On Thursday,
after my presentation on Gold Mining and Pollution in the Pantanal, someone
asked whether all gold miners use Mercury in their mining operations. While
industrial mining companies use other toxic chemicals to extract gold from quartz
fragments, there is, in fact, a non-toxic option that artisanal miners can use:
borax. Gold-mining with borax already occurs across thousands of mines in the
Philippines, so it could easily make its way to South America.
Borax (Sodium Borate) is an inexpensive chemical commonly
used in household cleaning products like detergents. Because it is inexpensive,
it makes a good alternative to mercury in the gold mining process because
impoverished small-scale miners have access to it.

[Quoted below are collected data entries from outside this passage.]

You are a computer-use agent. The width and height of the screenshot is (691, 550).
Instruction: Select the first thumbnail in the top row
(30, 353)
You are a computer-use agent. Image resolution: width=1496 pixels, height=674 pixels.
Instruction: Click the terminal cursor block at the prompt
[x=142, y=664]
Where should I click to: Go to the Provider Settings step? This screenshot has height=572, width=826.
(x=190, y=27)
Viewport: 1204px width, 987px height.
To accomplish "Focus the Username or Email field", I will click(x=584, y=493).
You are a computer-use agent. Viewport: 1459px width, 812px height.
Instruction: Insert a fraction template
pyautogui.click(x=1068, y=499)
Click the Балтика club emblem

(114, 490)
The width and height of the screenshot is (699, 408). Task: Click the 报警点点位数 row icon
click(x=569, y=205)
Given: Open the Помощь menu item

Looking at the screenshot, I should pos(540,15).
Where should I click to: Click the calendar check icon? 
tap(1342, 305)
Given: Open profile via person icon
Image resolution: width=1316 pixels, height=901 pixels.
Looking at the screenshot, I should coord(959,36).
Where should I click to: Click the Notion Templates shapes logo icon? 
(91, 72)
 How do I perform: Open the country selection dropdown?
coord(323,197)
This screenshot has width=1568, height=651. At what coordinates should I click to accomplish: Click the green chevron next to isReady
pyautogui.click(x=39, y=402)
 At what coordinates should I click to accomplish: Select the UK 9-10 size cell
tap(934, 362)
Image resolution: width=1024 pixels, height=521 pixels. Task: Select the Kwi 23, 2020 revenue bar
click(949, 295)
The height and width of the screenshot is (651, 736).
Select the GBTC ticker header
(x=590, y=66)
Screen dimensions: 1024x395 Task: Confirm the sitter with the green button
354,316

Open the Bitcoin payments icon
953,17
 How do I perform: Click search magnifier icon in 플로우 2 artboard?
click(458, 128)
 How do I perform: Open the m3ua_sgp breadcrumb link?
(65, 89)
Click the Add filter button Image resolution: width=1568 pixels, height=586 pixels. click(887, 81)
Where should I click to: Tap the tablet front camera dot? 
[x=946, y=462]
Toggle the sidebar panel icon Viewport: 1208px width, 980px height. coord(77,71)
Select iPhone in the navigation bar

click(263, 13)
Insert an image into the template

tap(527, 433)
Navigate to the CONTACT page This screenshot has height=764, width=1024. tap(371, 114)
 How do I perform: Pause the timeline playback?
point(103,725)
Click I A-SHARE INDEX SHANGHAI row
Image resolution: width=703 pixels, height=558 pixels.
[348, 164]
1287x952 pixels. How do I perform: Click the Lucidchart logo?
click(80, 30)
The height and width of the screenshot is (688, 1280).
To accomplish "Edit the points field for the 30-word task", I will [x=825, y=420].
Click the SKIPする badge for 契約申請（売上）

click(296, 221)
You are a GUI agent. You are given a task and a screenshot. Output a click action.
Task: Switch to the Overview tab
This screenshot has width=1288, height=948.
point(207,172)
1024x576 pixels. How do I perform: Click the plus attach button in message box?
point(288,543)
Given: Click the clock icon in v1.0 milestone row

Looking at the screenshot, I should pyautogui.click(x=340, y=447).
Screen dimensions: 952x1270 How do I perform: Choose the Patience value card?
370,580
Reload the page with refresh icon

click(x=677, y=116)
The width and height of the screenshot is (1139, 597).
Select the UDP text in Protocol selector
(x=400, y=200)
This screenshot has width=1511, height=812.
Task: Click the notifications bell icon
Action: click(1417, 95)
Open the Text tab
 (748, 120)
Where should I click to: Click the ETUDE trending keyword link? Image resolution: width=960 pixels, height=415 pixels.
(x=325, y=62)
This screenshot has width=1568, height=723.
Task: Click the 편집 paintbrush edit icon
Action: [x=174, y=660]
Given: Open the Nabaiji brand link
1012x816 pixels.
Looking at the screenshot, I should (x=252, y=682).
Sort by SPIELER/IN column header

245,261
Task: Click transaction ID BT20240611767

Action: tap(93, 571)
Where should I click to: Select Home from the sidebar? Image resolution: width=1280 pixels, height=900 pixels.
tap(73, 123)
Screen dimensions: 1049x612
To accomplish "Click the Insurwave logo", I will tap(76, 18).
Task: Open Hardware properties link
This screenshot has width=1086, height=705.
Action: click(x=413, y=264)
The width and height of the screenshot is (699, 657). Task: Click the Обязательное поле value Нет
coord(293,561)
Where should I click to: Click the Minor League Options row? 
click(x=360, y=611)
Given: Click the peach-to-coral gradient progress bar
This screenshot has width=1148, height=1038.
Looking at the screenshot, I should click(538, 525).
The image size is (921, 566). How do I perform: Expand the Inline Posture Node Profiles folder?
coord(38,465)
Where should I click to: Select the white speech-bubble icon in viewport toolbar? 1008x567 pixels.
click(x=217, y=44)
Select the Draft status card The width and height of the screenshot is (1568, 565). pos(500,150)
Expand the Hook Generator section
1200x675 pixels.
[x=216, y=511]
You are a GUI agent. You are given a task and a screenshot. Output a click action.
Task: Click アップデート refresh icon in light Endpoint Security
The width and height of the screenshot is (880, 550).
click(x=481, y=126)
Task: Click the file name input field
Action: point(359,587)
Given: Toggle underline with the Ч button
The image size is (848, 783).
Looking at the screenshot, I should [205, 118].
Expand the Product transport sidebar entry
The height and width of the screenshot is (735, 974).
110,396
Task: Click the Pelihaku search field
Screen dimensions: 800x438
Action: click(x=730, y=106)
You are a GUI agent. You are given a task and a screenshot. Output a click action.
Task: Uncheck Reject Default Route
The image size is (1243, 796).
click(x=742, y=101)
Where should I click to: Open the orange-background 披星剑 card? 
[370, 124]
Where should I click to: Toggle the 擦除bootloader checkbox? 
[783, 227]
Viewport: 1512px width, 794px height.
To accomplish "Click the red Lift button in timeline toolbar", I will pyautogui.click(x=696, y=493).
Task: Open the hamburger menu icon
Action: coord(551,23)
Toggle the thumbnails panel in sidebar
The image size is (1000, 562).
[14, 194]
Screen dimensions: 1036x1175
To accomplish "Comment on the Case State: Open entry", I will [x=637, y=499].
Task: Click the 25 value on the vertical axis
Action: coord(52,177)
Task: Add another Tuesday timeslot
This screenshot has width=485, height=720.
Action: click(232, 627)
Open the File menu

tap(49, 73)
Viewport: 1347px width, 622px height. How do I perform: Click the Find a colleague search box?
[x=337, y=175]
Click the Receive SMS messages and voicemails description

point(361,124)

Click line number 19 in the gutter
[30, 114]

While mercury causes Gold flakes to conglomerate into
pellets, borax functions by lowering the melting point of gold. Gold’s
normal boiling point is over 1000 degrees, which is much higher than what a
small-scale miner could feasibly reach with a cheap burner. However, Gold melts
much more readily in the presence of borax, making it possible for miners to
heat their centrifuged concentrate to produce molten gold. The process occurs
in five steps: grinding, washing, mixing, heating and extraction. Gold ore is
first crushed, then “washed” in the stereotypical gold pan, mixed with borax in
a 1-to-3 ratio by volume, heated over a coal or acetylene fire, and removed
once gold drops have accumulated.
The shining gold pellet and molten red borax that result from this process |
This process
makes no use of mercury, which makes it much safer for both the miners and the
environment surrounding the mining operation. Borax is “environmentally
benign,” so accidental releases of it during the mining process are a nonissue.